We used the final cleaned and filtered BAM files for each individual as input for detecting polymorphic transposable elements with the Mobile Element Locator Tool v2.1.2 (MELT) (Gardner et al. 2017). MELT uses unaligned and split reads from BWA alignments, a reference genome, and consensus TE sequences to identify polymorphic TEs. Because MELT relies on sequence similarity for identifying TEs, we could not use reference elements from RepBase. Instead, we used the downy woodpecker partial consensus sequences of the CR1 subfamilies J3_Pass (length = 3,720 bp), J2_Pass (2,934 bp), E_Pass (2,655 bp), and Y4 (1,214 bp) that we created for use in the phylogeny data set.

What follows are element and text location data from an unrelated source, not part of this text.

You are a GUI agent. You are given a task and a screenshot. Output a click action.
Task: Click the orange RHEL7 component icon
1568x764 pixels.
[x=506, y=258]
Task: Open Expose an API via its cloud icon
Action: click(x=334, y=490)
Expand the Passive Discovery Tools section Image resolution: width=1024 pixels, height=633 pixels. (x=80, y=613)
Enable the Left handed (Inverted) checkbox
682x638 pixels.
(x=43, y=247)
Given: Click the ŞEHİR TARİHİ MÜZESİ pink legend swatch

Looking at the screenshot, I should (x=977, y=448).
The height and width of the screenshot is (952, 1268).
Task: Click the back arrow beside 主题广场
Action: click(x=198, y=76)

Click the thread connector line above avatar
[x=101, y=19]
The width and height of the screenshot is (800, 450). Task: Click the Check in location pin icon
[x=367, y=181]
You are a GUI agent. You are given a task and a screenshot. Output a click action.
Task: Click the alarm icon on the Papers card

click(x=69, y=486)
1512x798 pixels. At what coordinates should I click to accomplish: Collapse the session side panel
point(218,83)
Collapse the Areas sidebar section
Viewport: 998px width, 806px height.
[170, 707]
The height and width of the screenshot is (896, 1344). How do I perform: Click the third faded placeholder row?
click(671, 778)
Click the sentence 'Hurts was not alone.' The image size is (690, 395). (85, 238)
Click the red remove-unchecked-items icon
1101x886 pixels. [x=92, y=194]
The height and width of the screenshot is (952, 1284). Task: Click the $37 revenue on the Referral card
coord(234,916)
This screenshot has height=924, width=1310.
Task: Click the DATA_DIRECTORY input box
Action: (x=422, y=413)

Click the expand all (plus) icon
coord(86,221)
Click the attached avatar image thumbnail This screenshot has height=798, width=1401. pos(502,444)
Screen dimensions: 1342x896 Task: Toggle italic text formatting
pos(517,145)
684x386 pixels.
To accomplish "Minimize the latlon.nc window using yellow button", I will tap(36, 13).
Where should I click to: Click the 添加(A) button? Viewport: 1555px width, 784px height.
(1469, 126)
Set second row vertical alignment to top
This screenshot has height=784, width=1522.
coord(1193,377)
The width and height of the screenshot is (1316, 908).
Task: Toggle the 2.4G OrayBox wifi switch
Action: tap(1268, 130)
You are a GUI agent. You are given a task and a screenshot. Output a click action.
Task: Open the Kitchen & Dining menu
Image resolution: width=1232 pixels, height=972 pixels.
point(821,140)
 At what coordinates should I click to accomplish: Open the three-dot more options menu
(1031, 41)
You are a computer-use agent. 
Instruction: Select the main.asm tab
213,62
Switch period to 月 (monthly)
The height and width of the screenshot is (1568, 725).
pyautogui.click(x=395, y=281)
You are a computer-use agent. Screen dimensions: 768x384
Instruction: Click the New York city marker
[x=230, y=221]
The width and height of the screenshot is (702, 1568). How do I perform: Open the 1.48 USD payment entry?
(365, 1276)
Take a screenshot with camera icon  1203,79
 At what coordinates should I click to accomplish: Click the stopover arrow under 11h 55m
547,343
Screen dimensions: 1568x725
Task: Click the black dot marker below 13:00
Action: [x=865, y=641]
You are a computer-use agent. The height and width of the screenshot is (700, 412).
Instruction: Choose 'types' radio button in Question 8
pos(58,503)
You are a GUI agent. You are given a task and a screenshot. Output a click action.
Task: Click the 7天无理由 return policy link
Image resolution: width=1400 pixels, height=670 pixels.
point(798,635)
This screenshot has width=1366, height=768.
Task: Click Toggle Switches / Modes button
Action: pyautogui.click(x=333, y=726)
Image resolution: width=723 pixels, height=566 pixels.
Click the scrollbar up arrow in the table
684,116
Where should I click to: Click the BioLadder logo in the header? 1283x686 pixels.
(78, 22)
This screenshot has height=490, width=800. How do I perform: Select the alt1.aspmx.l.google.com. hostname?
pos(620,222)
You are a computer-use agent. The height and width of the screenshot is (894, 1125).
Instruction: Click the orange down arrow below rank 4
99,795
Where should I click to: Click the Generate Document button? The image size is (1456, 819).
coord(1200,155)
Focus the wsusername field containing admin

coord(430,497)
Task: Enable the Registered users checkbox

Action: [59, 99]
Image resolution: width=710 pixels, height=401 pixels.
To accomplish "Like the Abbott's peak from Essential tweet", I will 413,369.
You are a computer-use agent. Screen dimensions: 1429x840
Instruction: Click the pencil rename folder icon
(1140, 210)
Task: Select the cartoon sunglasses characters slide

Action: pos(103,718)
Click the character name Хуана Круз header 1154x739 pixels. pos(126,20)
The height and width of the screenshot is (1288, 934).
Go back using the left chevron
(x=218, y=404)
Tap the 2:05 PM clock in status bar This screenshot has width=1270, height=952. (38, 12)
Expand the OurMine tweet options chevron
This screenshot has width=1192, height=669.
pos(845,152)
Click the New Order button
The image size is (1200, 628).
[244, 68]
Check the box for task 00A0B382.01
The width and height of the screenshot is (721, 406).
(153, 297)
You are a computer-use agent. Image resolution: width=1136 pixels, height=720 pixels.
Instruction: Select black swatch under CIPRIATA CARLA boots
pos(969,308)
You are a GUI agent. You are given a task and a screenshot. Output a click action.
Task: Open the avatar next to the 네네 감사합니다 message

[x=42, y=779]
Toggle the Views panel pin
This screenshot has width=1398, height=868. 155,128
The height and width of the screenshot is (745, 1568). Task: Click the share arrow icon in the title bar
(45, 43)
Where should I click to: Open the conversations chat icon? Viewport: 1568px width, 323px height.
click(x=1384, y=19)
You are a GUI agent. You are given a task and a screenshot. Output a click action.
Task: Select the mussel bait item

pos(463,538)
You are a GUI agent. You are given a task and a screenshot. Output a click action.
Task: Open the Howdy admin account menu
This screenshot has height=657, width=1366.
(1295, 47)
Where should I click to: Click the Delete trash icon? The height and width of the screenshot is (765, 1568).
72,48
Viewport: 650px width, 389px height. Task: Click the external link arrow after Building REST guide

While these are not full-length consensus sequences, we are confident they are representative of their respective CR1 subfamilies in the three species of Dryobates woodpeckers investigated here because of the large number of sequencing reads used to construct the consensus sequences, the fact that the consensus sequences are typical representatives of their respective subfamilies, and because they generally reflect the phylogenetic patterns in their hosts (fig. 4). We preprocessed BAM and TE consensus files with the “Preprocess” and “BuildTransposonZIP” utilities of MELT, respectively.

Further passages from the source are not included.